Rute Serra, Jornal i online

A condição de especial vulnerabilidade (onde se incluem os idosos) releva em diplomas relativos a práticas comerciais desleais, publicidade ou segurança geral de produtos, mas o mesmo já não sucede, quando se trata de celebração de contratos à distância ou de créditos ao consumo

A evidência que resulta dos números compele-nos inexoravelmente, a encontrar soluções. Consultado o site PORDATA constatamos que o índice de envelhecimento – número de idosos por 100 jovens - em Portugal, na década de 60, representava um rácio de 27% da população nacional. Atualmente, o valor estimado disparou para 143,9% (!), situando-se inclusivamente acima da média da União Europeia (122,0%). No ranking europeu, o pódio é constituído por Itália, Alemanha e Grécia. Portugal segue a tendência, figurando num, pouco feliz, quinto lugar. Em justaposição, o país que apresenta menor índice de envelhecimento populacional é a Irlanda, posicionando-se inclusive como um dos vencedores, no que à taxa de natalidade diz respeito (precisamente ao contrário do que sucede por cá).

As conclusões a retirar destes dados, são plúrimas. Centremo-nos, pois, num dos possíveis corolários interpretativos. A saber: conferirá o atual quadro normativo existente, adequada tutela jurídica, a este relevante grupo populacional, evidentemente mais vulnerável, no que tange às suas aptidões físicas e intelectuais e ainda às necessidades específicas?

Economicamente ativos e socialmente atuantes, esta é a nova geração de idosos. Ademais, muitos tornaram-se os novos provedores de lares, como a realidade recente, infestada pela crise económica que nos assolou(a?), veio demonstrar. Com isto, conclui-se desde logo, por uma alteração substancial das necessidades de consumo. Todavia, as condições, por vezes mais frágeis, de resistência psicológica destas pessoas, potenciam a exposição a logros. Estarão, portanto, enquanto consumidores, estes cidadãos devidamente protegidos?

A legislação comunitária dedicou alguma atenção ao assunto, expressa nomeadamente através de Resolução do Parlamento Europeu, de 22 de maio de 2012, porém sem força jurídica vinculativa, mas a qual reflete uma estratégia de reforço dos direitos dos consumidores vulneráveis.

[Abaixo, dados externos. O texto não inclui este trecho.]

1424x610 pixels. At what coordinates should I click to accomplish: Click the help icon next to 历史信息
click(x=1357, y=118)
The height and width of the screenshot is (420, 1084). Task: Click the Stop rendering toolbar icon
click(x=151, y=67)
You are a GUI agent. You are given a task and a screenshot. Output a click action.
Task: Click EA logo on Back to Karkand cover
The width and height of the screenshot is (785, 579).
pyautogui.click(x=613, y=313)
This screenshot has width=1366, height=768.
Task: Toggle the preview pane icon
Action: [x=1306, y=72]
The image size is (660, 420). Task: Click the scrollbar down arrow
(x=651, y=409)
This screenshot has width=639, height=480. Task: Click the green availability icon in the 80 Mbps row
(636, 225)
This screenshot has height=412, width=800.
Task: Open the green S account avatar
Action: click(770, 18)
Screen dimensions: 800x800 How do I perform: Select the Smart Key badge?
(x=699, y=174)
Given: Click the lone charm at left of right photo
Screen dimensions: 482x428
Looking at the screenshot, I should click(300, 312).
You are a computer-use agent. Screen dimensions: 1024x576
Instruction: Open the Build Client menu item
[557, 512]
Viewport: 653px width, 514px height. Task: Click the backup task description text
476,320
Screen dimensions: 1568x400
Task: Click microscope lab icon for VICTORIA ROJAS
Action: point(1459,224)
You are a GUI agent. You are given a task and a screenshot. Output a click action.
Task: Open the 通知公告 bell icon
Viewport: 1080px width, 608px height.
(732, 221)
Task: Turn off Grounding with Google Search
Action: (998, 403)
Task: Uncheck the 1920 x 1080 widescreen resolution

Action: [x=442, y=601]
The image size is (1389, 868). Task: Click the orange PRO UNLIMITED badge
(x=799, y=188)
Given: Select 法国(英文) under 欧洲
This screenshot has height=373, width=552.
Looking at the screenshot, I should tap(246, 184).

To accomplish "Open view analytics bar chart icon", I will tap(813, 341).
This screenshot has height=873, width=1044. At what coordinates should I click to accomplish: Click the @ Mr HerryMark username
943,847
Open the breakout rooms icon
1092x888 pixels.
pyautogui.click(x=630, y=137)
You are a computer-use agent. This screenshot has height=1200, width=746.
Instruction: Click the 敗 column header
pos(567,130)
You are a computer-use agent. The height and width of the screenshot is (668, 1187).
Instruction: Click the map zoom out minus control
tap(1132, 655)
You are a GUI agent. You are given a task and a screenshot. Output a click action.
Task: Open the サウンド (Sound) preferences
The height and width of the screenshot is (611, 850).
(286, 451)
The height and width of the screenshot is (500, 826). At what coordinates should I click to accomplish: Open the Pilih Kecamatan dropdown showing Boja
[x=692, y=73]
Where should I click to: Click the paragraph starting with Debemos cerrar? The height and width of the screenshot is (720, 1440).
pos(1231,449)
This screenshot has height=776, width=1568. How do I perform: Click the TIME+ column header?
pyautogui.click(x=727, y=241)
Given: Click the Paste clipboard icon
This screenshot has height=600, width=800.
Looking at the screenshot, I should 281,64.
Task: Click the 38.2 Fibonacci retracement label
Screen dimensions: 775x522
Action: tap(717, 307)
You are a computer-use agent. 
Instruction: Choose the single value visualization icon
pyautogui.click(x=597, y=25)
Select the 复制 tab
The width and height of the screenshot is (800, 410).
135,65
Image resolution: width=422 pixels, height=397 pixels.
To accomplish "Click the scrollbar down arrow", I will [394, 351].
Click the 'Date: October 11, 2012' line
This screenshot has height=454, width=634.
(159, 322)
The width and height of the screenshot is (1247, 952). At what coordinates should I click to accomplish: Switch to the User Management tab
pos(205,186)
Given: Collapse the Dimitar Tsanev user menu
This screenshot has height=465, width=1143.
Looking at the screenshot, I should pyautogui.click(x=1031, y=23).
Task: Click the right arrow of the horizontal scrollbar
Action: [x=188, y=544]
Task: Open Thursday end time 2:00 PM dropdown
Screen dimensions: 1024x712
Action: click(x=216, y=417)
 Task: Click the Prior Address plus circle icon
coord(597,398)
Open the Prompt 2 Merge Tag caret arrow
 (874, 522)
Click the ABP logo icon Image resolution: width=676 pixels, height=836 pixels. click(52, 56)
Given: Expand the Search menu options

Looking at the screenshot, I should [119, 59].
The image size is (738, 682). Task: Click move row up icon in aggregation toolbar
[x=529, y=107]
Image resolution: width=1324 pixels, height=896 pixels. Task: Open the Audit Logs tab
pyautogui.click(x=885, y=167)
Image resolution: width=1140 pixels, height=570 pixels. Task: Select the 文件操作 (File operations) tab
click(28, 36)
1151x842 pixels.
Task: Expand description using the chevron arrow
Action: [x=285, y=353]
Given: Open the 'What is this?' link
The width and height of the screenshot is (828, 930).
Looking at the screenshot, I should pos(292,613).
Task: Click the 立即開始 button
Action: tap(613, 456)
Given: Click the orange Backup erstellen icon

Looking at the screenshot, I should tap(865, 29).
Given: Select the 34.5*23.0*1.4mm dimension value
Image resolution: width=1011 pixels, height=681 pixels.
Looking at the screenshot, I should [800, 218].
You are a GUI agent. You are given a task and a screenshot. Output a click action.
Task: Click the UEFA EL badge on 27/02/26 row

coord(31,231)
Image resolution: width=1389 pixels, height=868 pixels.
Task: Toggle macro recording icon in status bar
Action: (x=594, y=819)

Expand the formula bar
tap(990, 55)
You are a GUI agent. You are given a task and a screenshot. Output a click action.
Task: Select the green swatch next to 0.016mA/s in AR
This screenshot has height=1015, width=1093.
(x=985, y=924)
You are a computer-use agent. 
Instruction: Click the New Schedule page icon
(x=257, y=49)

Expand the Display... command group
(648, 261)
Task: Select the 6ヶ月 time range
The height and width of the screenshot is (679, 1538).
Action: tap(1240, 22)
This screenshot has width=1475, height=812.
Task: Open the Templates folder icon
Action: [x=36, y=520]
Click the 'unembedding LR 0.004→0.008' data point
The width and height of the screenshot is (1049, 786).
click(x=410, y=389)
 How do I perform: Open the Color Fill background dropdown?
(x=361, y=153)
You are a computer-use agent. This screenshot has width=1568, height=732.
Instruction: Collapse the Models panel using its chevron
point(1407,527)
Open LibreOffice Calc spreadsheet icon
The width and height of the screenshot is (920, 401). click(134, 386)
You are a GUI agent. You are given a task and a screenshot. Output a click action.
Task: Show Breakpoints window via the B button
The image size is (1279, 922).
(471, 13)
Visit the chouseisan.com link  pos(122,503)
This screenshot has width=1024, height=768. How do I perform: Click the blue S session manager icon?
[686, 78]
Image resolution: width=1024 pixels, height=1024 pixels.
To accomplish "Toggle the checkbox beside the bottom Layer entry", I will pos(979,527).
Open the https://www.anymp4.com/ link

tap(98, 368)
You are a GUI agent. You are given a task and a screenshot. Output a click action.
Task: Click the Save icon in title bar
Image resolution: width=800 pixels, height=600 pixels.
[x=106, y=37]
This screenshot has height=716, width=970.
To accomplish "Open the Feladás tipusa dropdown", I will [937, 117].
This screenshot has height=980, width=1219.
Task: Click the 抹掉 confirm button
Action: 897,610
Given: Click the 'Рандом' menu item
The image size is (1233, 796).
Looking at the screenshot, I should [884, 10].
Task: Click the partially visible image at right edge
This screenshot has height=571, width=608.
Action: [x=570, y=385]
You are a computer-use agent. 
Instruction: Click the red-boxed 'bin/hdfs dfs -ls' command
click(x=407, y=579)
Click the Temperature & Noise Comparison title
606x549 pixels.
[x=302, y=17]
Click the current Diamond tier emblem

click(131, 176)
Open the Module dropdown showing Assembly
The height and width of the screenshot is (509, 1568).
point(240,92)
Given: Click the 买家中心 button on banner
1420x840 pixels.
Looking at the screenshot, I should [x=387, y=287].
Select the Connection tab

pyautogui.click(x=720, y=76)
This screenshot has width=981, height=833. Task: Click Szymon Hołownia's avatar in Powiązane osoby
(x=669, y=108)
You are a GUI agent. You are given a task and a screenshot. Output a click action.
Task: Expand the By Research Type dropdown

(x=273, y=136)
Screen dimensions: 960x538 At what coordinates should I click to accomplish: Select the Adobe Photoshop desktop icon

Já a legislação nacional geral, cumpre no essencial, a demanda que as exigências sociais mais básicas reclamam, seja constitucionalmente, ou através da identificação destes fenómenos criminais como de prevenção prioritária (previstas no diploma que define os objetivos, prioridades e orientações de política criminal para o biénio de 2017-2019). Excelentes intenções.

Porém, bastará uma análise perfunctória pelalegislação avulsa, para se identificarem lacunas que, se supridas, através da adoção de medidas de discriminação positiva, reforçariam e muito, o espectro protetivo desta margem crescente população. Senão vejamos: a condição de especial vulnerabilidade (onde se incluem os idosos) releva em diplomas relativos a práticas comerciais desleais, publicidade ou segurança geral de produtos, mas o mesmo já não sucede, quando se trata de celebração de contratos à distância ou de créditos ao consumo. A própria Lei da Defesa do Consumidor é omissa nesta especificidade. Estaremos perante uma ineficácia escabrosa da lei, pelo não cumprimento da sua função social?

Desde promessas de ossos de ferro, à impingidela de produtos financeiros incompreensíveis, à utilização de linguagem complexa e passiva-agressiva persuasiva, nas mais diversas situações comerciais, o bombardeio intensifica-se, sem que se vislumbre qualquer “estratégia de proteção ao idoso” que previna o dano, apesar desta, formalmente, existir desde 2015.

Passará a solução pela definitiva concretização de um Código do Consumidor, cujo anteprojeto podemos encontrar, empoeirado numa qualquer gaveta,há mais de dez anos? Não só, mas com certeza também.